To find the best stage to pick, let's say we pick the 'best' character from our previous analysis and then find the best stage for that character

In [None]:
wins_per_stage = games[games["winner_char"] == top_ten.index[0]] \
    .groupby("stage")["winner_char"].count().sort_values(ascending=False)

loss_per_stage = games[games["loser_char"] == top_ten.index[0]] \
    .groupby("stage")["loser_char"].count().sort_values(ascending=False)

stage_win_ratio = wins_per_stage / (wins_per_stage + loss_per_stage)

Let's not account for massively underrepresented stages

In [None]:
stage_win_ratio = stage_win_ratio[games["stage"].value_counts() > 5000]

plt.figure(figsize=(12,8))
plt.barh(stage_win_ratio.sort_values(ascending=False).index, stage_win_ratio.sort_values(ascending=False));

It seems that this character has the highest probability of winning on Final Destination, Battlefield and Lylat Cruise!

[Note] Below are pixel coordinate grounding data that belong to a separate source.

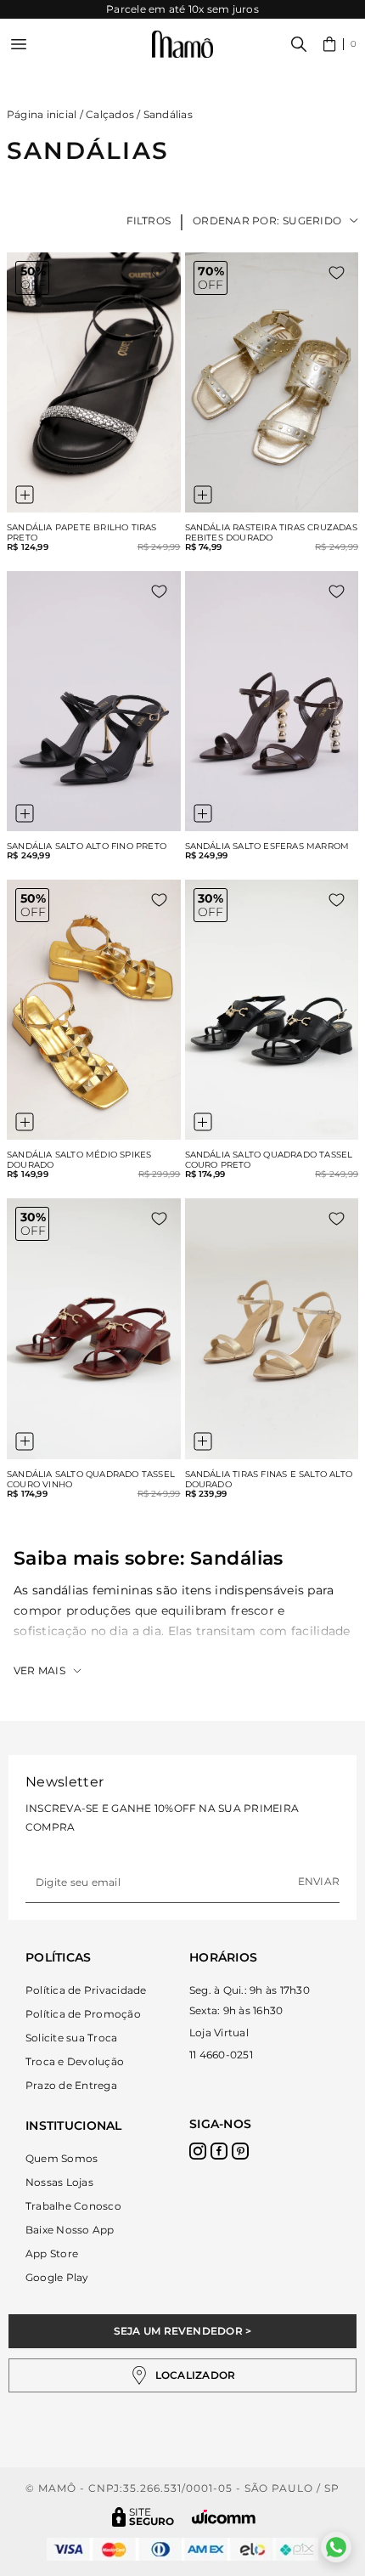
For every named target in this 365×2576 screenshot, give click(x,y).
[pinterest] (240, 2151)
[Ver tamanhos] (24, 494)
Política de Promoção (83, 2013)
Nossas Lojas (59, 2182)
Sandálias (168, 114)
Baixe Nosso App (70, 2229)
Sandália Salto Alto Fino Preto (86, 846)
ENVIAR (319, 1881)
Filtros (148, 220)
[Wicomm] (224, 2517)
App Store (51, 2253)
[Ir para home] (182, 45)
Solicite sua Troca (71, 2037)
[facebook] (219, 2151)
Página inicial (41, 114)
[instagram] (197, 2151)
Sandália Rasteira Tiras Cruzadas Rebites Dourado (271, 533)
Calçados (110, 114)
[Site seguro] (143, 2517)
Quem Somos (61, 2158)
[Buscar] (298, 44)
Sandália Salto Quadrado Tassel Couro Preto (269, 1160)
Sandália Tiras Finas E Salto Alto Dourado (269, 1479)
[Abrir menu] (18, 44)
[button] (340, 44)
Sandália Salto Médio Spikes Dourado (79, 1160)
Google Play (57, 2277)
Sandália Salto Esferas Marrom (267, 846)
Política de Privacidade (86, 1990)
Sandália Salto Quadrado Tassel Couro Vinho (91, 1479)
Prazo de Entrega (71, 2085)
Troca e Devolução (74, 2061)
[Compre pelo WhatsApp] (336, 2547)
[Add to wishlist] (159, 272)
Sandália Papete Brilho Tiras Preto (82, 533)
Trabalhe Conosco (73, 2206)
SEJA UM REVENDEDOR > (183, 2330)
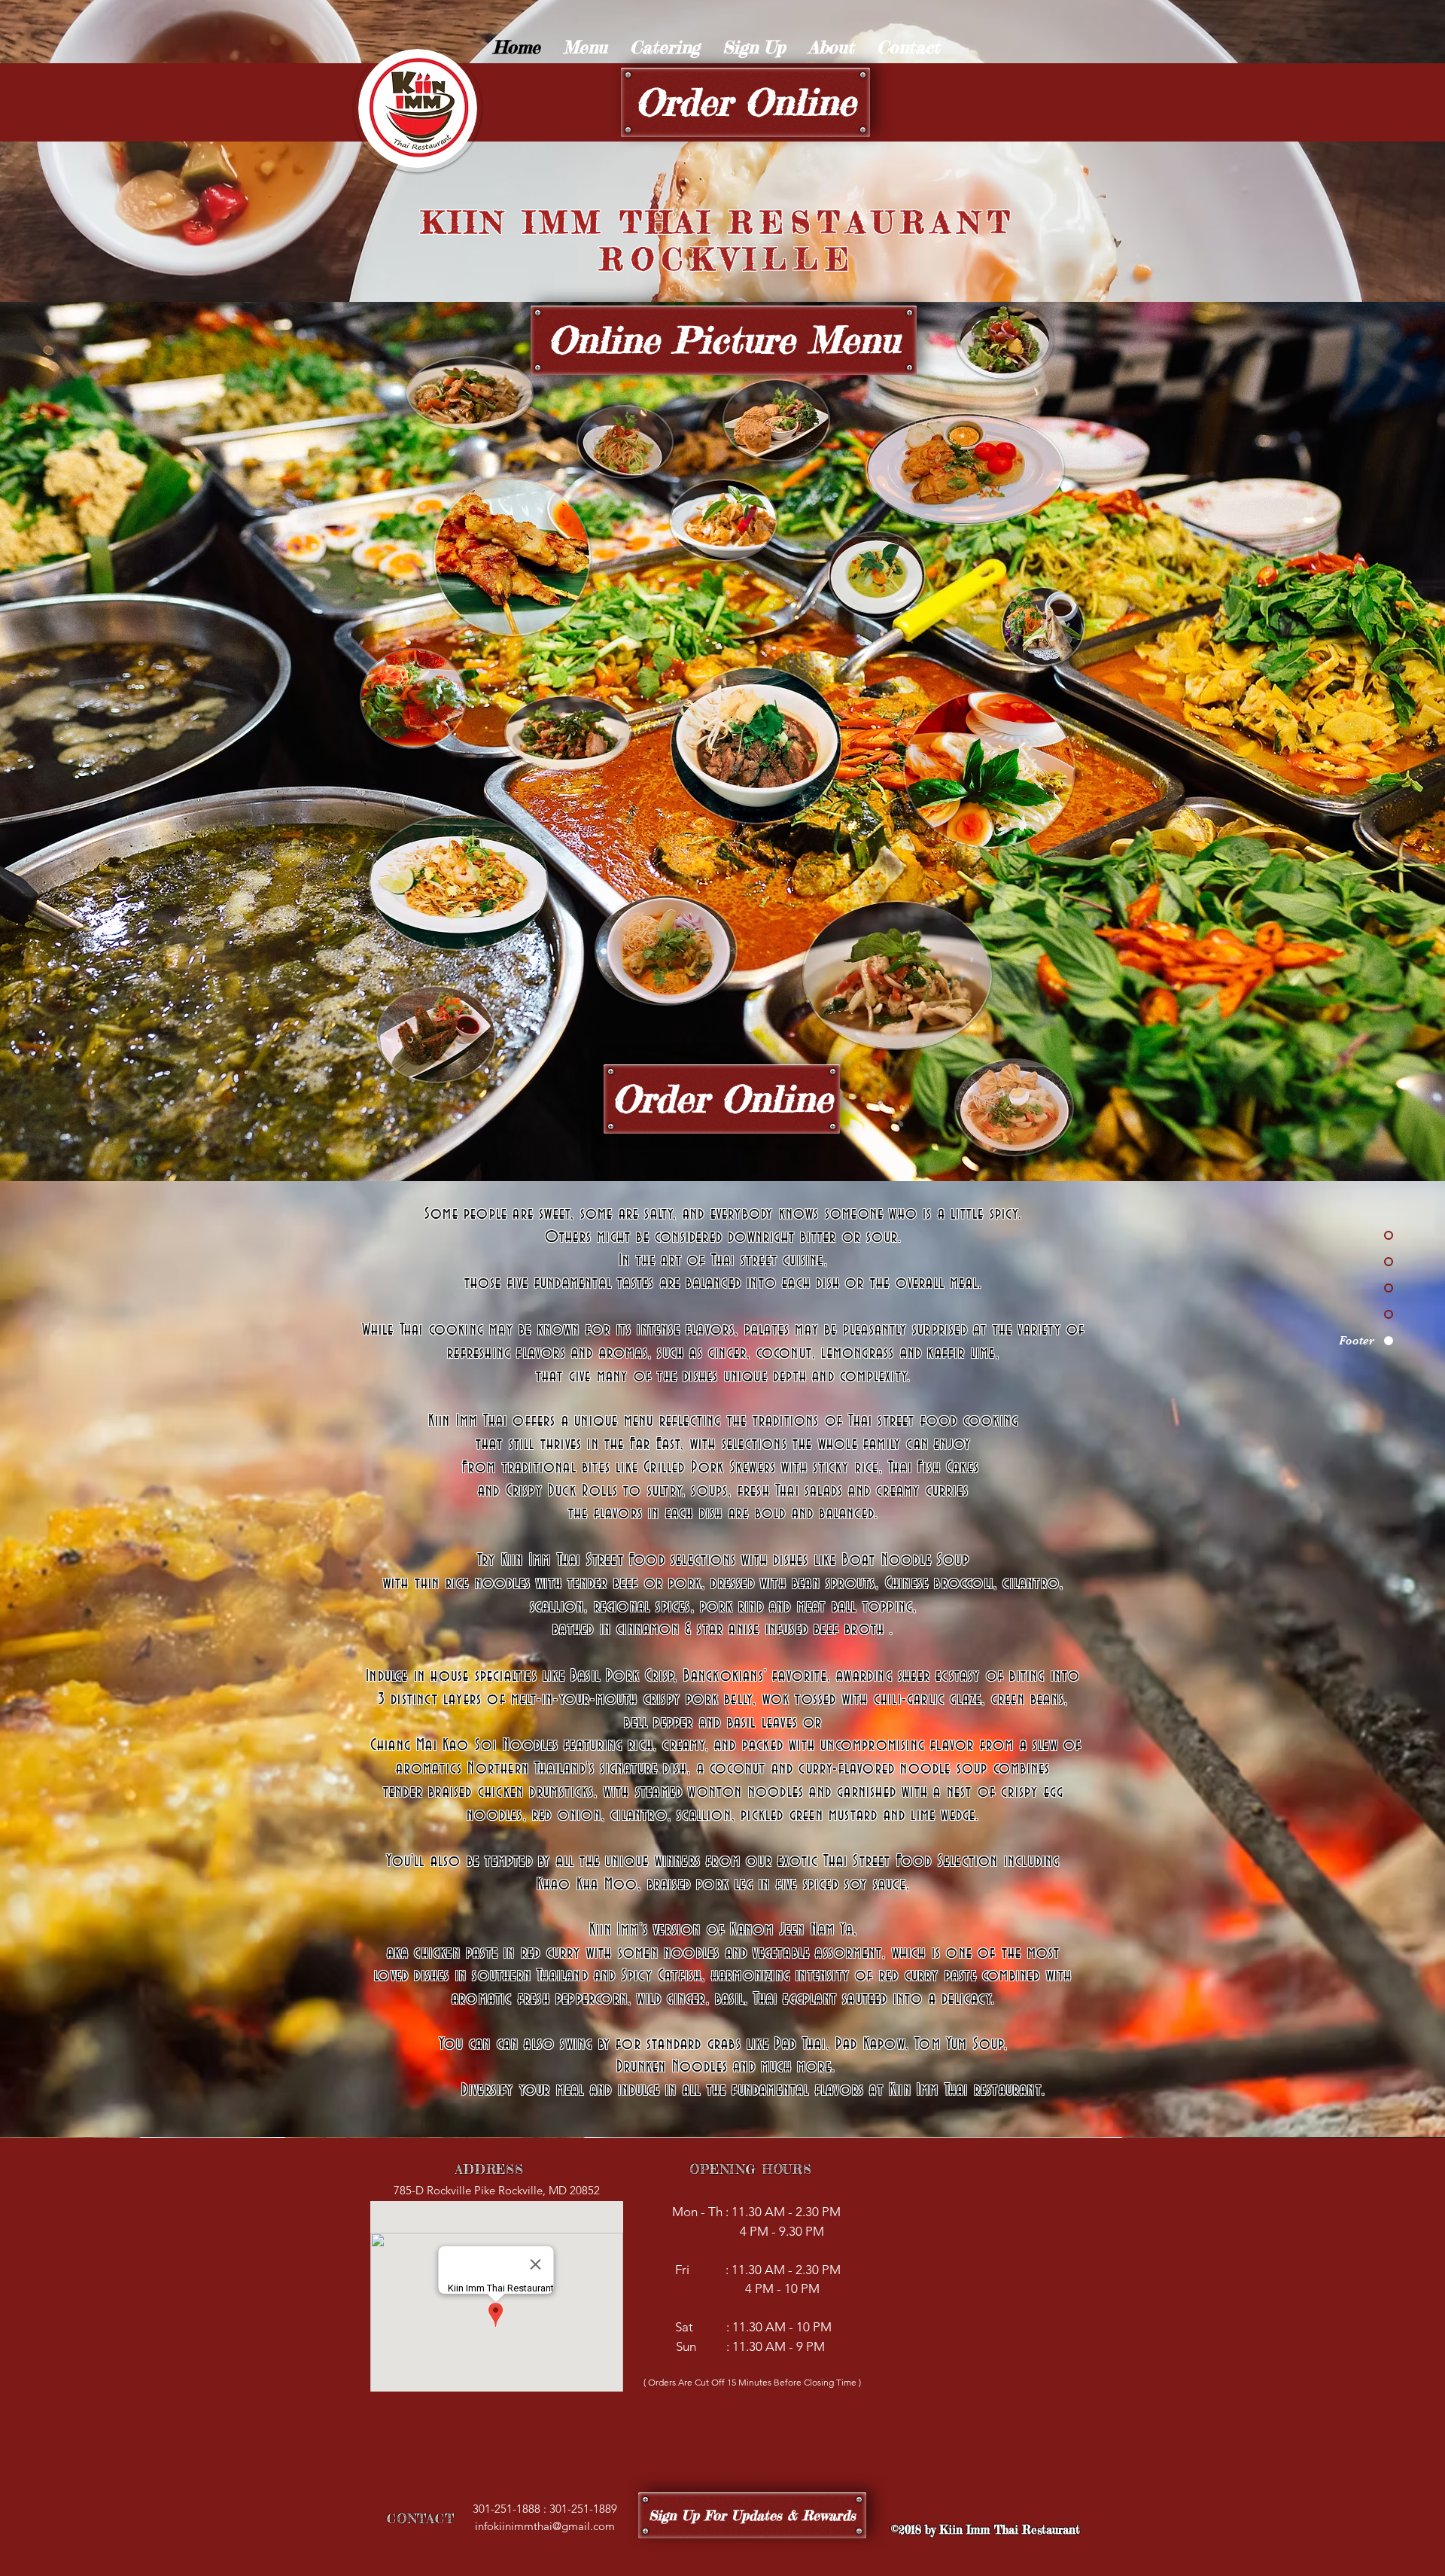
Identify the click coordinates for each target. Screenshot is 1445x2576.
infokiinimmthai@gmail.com (545, 2526)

## Are there any trends in character popularity?

In [None]:
games["date"] = pd.to_datetime(games["date"])

wins_per_month = games.groupby([pd.Grouper(key="date", freq="M"), "winner_char"])["winner_char"].count()

wins_per_month = pd.DataFrame(wins_per_month)

wins_per_month.columns = ["win_count"]

In [None]:
wins_sorted = wins_per_month.sort_values(["date", "win_count"], ascending=[True, False]).unstack()

top_10 = wins_sorted.iloc[0].sort_values(ascending=False)[:10].index

share_of_wins = wins_sorted/wins_sorted.sum(axis=1)[:,None]

In [None]:
plt.figure(figsize=(16,10))
plt.plot(share_of_wins[top_10]*100, label=[el[1] for el in top_10], lw=2.5)
plt.ylabel("Share of Wins (%)")
plt.legend();

Main takeaways here is that recently Steve has lost his dominance. The character now accounts for a far larger share of wins than he used to have; a change which happened in just the past few months.

In [None]:
plt.figure(figsize=(16,10))
plt.plot(share_of_wins[top_10].diff(), label=[el[1] for el in top_10], lw=2)
plt.legend();

Illustrates Steve's massive drop in popularity in April.